Render the material below as a JSON list of strings with one string per line, skipping blank lines and leaving out the pictures.

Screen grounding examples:
——————

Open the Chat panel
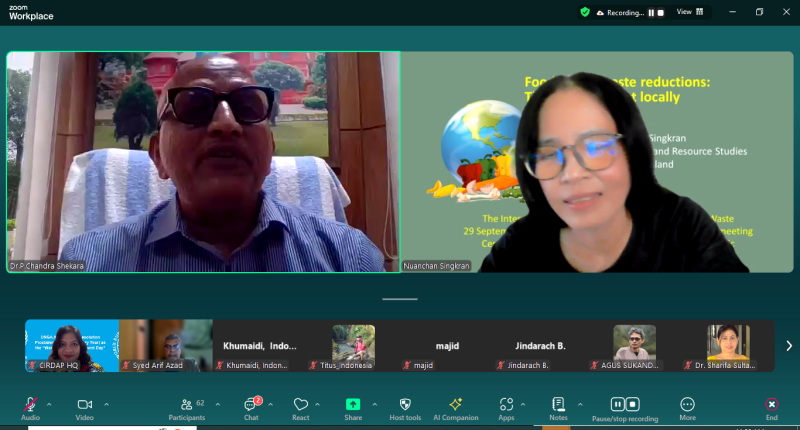This screenshot has height=430, width=800. click(251, 405)
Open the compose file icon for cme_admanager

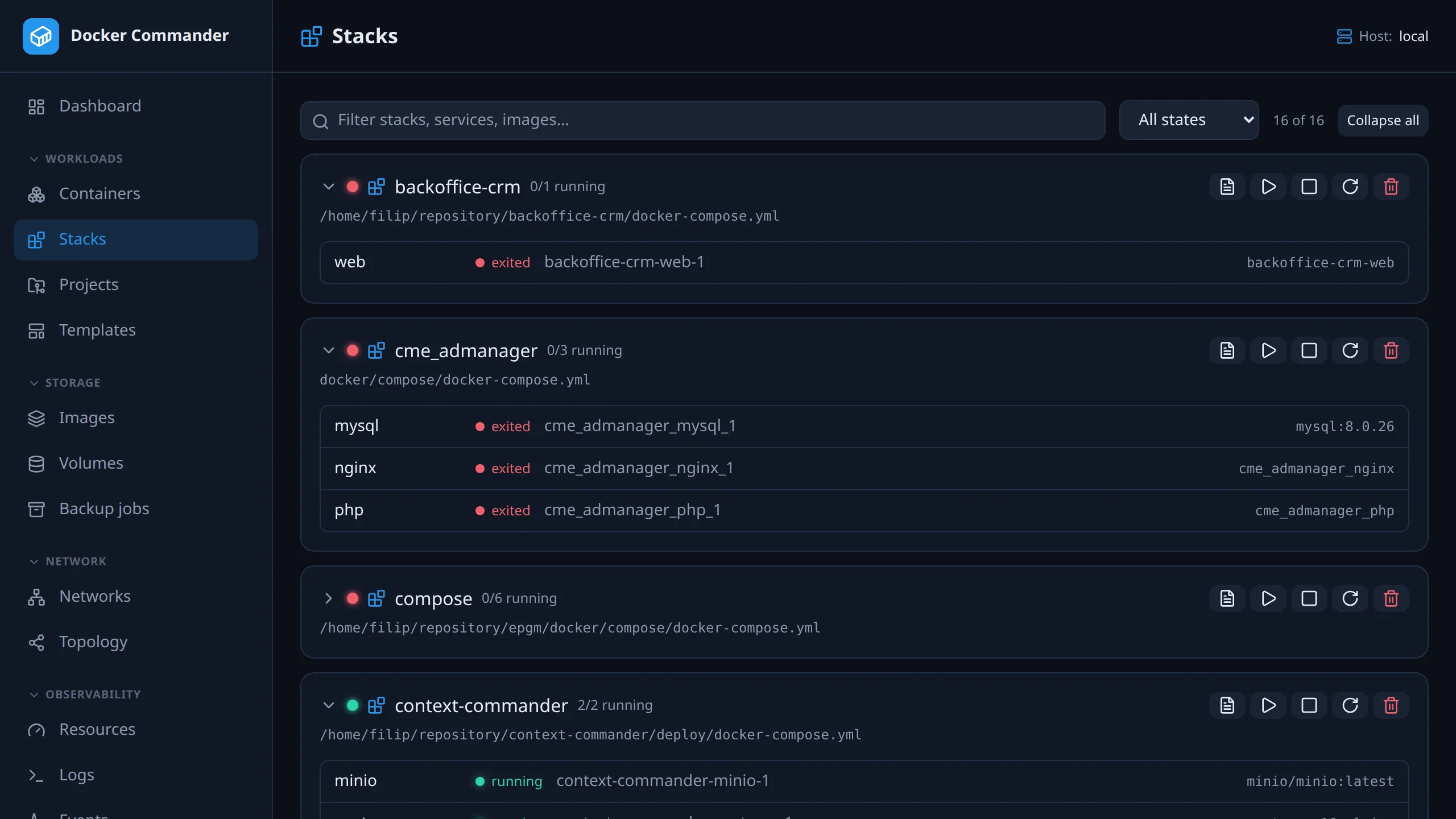1227,350
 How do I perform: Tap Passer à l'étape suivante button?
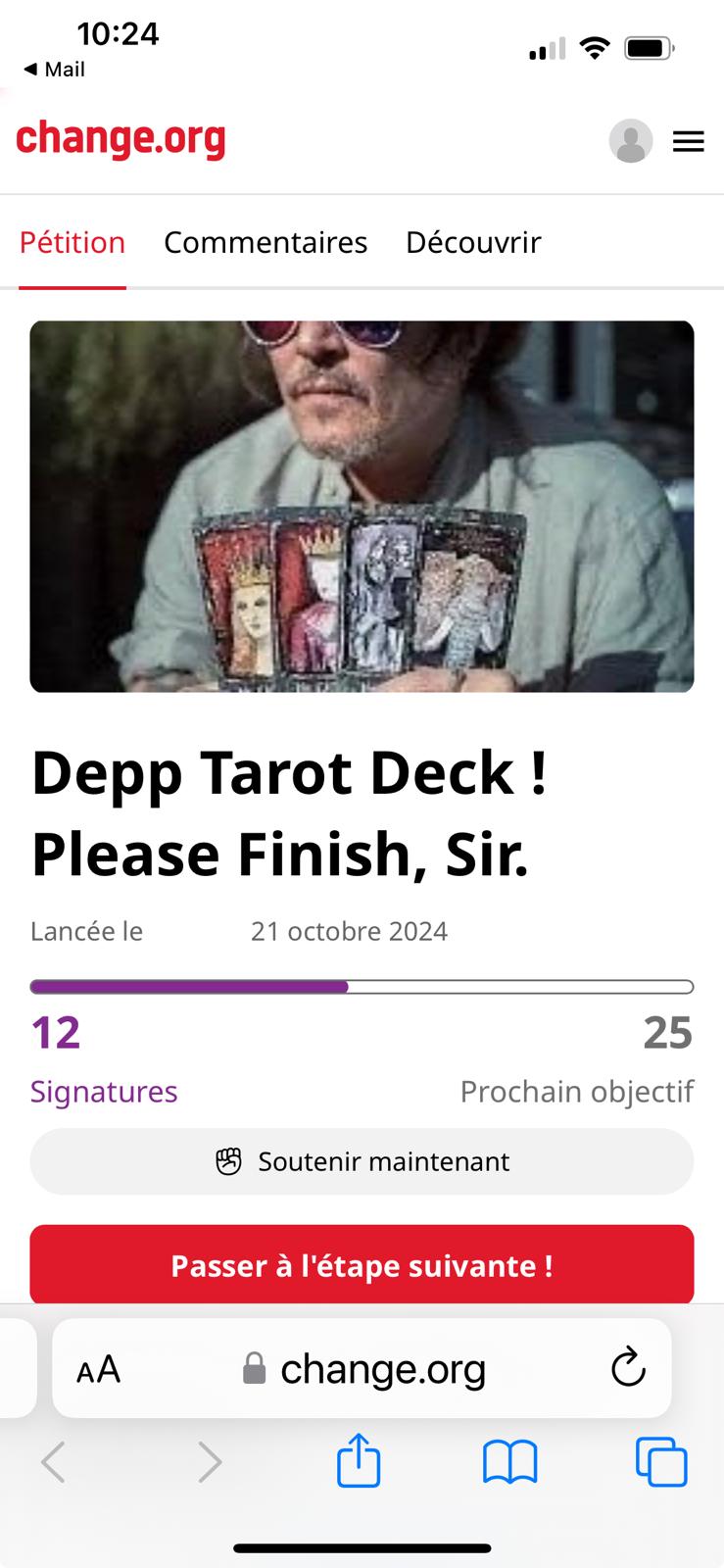362,1265
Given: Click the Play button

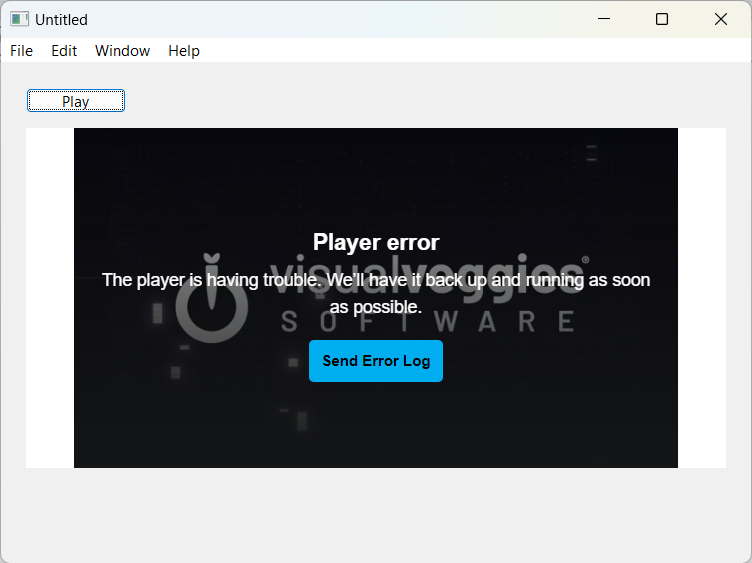Looking at the screenshot, I should (76, 101).
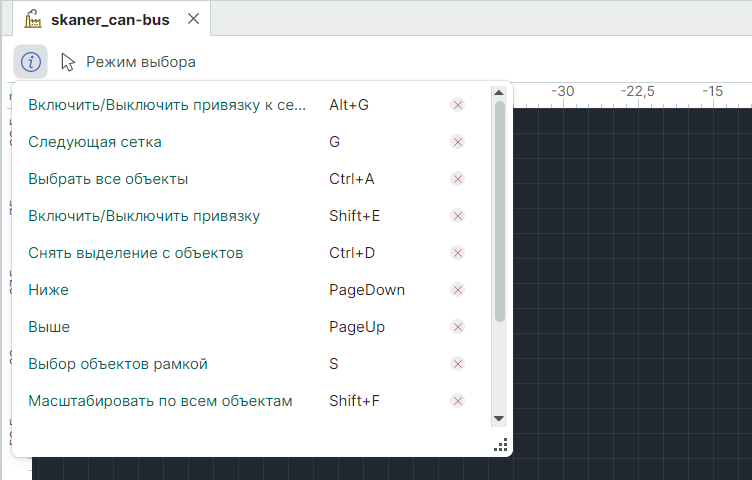Remove the PageUp shortcut for Выше
This screenshot has height=480, width=752.
coord(458,327)
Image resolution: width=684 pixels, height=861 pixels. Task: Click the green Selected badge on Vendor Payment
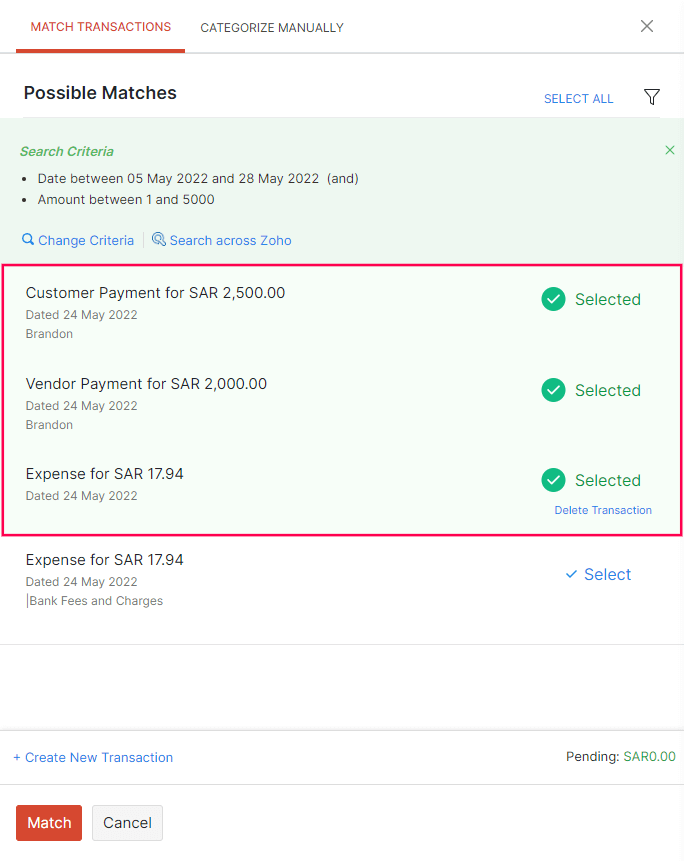553,390
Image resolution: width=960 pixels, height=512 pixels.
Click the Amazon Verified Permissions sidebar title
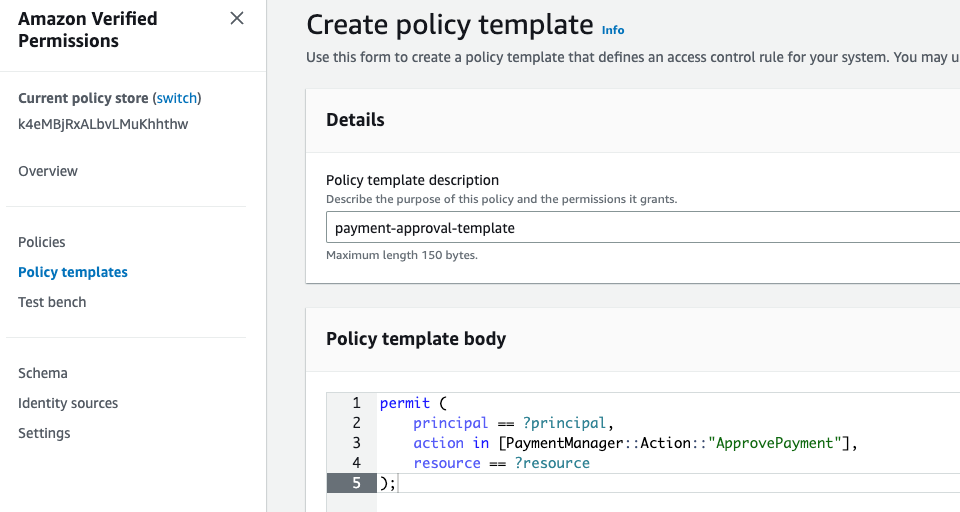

——————

Solution to this task:
[
  "Open the Chat panel",
  "This screenshot has height=430, width=800. click(251, 405)",
  "Open the compose file icon for cme_admanager",
  "1227,350",
  " How do I perform: Tap Passer à l'étape suivante button?",
  "362,1265",
  "Given: Click the Play button",
  "Looking at the screenshot, I should (76, 101).",
  "Remove the PageUp shortcut for Выше",
  "This screenshot has height=480, width=752.",
  "coord(458,327)",
  "Image resolution: width=684 pixels, height=861 pixels. Task: Click the green Selected badge on Vendor Payment",
  "553,390",
  "Image resolution: width=960 pixels, height=512 pixels.",
  "Click the Amazon Verified Permissions sidebar title"
]